* **TASK REQUIREMENTS**: Examine each line of the data. Copy those that contain the string "Masterclasses".
* * *
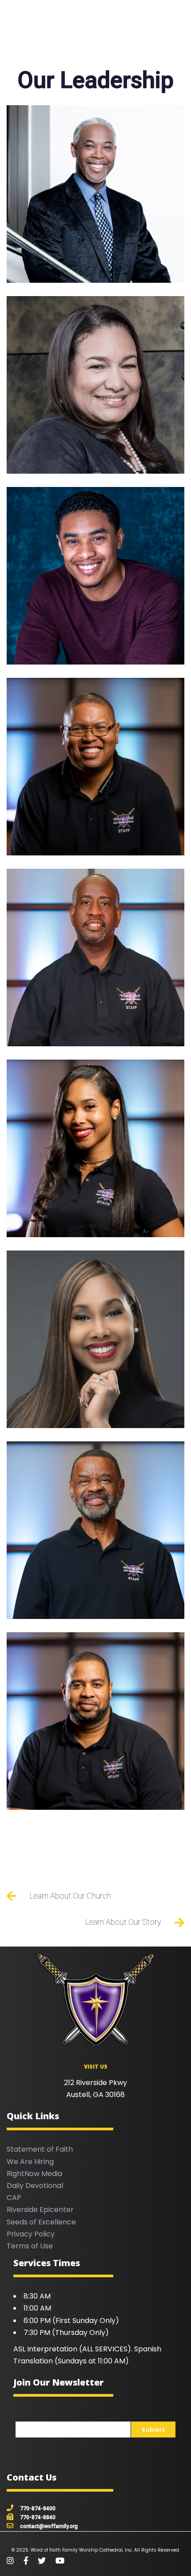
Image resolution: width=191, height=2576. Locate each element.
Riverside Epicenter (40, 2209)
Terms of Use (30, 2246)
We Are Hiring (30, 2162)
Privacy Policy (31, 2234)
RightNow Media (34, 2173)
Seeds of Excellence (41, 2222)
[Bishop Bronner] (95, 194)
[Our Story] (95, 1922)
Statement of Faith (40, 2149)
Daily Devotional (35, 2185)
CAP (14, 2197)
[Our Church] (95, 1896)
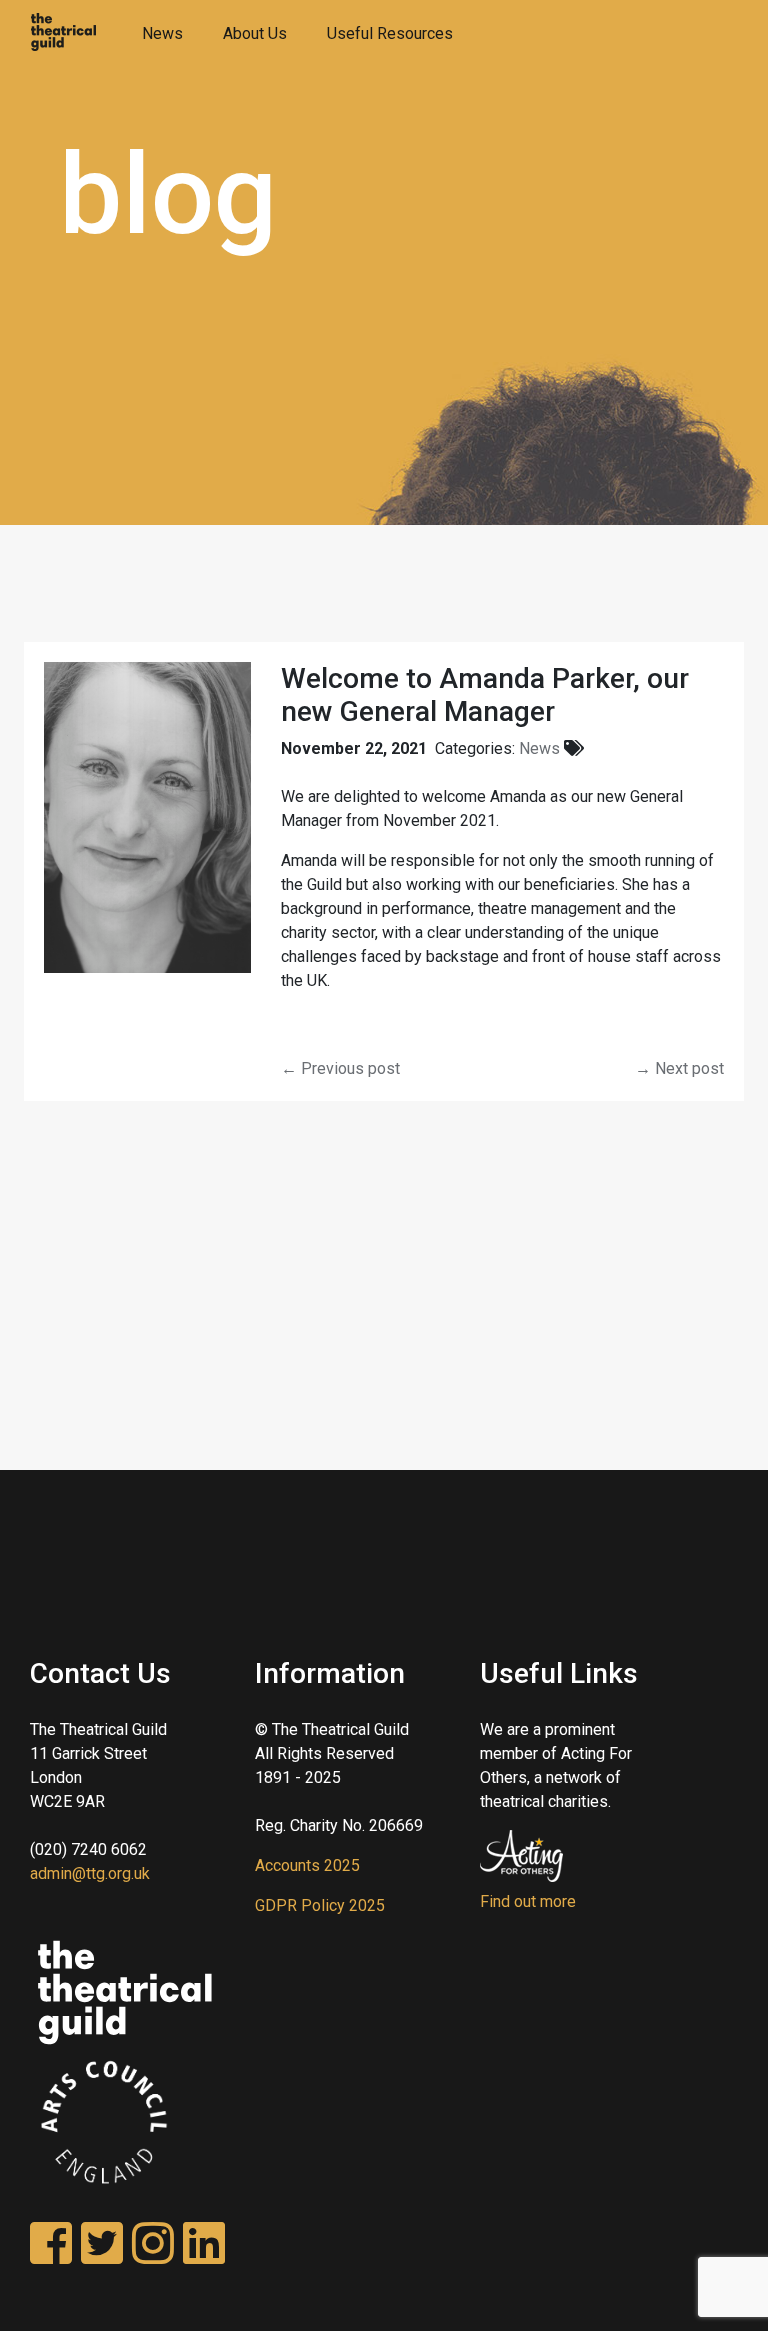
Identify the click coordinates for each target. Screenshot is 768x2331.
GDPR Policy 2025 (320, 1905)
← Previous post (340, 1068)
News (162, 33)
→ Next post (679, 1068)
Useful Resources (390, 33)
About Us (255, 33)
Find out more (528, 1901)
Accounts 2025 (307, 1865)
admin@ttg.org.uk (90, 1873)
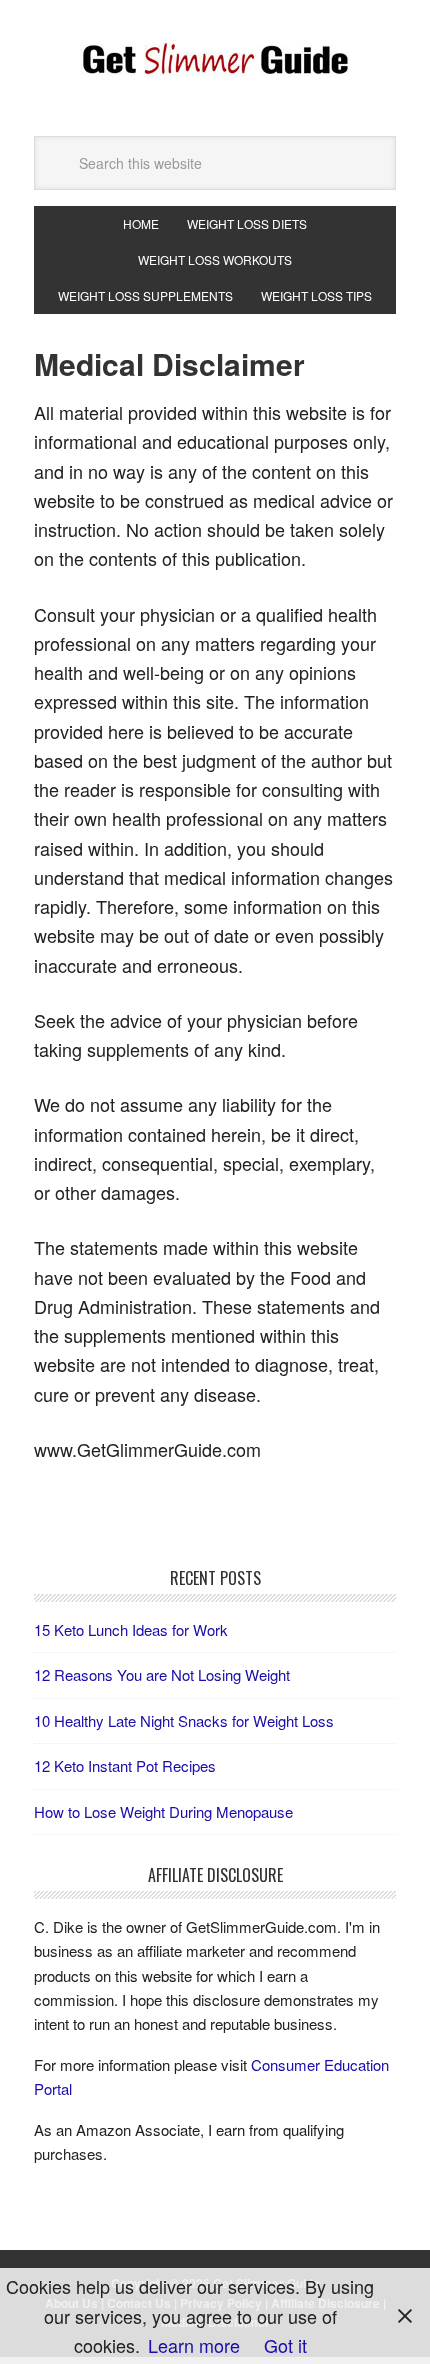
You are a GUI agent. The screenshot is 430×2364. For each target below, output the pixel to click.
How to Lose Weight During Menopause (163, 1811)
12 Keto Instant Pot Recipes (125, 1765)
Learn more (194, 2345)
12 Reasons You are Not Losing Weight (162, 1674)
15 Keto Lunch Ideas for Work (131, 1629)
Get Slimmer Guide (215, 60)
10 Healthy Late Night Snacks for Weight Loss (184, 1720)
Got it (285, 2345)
* * *
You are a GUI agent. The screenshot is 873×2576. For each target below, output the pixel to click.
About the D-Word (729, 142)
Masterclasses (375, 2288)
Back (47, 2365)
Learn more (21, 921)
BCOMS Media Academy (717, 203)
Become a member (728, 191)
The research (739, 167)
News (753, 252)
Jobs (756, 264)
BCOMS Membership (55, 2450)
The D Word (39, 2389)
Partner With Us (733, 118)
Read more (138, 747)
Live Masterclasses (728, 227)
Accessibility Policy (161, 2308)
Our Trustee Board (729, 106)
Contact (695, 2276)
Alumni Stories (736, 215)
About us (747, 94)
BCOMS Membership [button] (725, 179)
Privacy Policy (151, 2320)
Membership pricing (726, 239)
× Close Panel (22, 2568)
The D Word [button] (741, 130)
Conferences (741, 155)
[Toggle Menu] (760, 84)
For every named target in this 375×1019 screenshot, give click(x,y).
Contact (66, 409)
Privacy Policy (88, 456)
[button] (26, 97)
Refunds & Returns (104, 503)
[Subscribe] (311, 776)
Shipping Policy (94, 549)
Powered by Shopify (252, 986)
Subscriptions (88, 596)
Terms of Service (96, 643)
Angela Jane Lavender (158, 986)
* * *
* **EXERCISE RESULT**:
Masterclasses (375, 2288)
Live Masterclasses (728, 227)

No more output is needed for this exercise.